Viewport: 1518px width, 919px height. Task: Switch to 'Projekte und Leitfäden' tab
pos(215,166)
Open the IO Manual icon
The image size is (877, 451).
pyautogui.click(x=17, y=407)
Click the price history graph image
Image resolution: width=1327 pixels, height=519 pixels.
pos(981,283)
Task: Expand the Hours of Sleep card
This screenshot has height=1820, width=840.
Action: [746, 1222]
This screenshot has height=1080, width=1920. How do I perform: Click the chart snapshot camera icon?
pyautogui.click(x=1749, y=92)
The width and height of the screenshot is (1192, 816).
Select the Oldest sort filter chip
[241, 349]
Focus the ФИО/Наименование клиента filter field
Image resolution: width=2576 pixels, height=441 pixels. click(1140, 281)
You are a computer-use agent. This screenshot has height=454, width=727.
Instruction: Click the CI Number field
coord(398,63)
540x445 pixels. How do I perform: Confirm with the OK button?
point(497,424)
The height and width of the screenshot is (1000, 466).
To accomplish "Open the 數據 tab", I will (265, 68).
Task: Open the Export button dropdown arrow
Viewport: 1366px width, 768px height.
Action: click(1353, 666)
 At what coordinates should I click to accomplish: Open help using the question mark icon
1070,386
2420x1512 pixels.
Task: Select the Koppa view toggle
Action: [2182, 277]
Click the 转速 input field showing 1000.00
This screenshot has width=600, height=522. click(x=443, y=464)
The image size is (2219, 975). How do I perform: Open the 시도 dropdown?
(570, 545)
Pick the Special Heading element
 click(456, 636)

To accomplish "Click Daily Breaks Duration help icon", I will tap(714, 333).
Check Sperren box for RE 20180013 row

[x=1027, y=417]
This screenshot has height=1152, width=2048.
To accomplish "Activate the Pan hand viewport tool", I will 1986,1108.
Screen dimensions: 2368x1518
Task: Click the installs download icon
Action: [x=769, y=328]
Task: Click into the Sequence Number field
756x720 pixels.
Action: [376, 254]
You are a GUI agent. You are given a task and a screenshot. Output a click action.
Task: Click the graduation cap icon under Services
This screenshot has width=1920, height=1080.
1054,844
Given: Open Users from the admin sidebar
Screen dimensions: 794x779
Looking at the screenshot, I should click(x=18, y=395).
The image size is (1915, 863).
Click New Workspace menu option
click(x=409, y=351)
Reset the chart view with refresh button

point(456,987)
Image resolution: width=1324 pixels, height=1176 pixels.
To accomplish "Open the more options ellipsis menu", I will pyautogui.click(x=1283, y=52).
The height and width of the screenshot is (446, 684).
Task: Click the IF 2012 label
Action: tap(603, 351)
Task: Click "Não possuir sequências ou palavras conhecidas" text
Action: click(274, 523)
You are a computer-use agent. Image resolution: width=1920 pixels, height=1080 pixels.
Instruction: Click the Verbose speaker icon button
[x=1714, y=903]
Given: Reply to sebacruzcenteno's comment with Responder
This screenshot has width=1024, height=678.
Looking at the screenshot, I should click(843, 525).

DIRECTIONS = Reproduce verbatim everything in the data from the first line down to and including the line that contains "Action: [2182, 277]".

ANSWER FOR THIS EXERCISE =
Viewport: 1518px width, 919px height. Task: Switch to 'Projekte und Leitfäden' tab
pos(215,166)
Open the IO Manual icon
The image size is (877, 451).
pyautogui.click(x=17, y=407)
Click the price history graph image
Image resolution: width=1327 pixels, height=519 pixels.
pos(981,283)
Task: Expand the Hours of Sleep card
This screenshot has height=1820, width=840.
Action: [746, 1222]
This screenshot has height=1080, width=1920. How do I perform: Click the chart snapshot camera icon?
pyautogui.click(x=1749, y=92)
The width and height of the screenshot is (1192, 816).
Select the Oldest sort filter chip
[241, 349]
Focus the ФИО/Наименование клиента filter field
Image resolution: width=2576 pixels, height=441 pixels. click(1140, 281)
You are a computer-use agent. This screenshot has height=454, width=727.
Instruction: Click the CI Number field
coord(398,63)
540x445 pixels. How do I perform: Confirm with the OK button?
point(497,424)
The height and width of the screenshot is (1000, 466).
To accomplish "Open the 數據 tab", I will (265, 68).
Task: Open the Export button dropdown arrow
Viewport: 1366px width, 768px height.
Action: click(1353, 666)
 At what coordinates should I click to accomplish: Open help using the question mark icon
1070,386
2420x1512 pixels.
Task: Select the Koppa view toggle
Action: [2182, 277]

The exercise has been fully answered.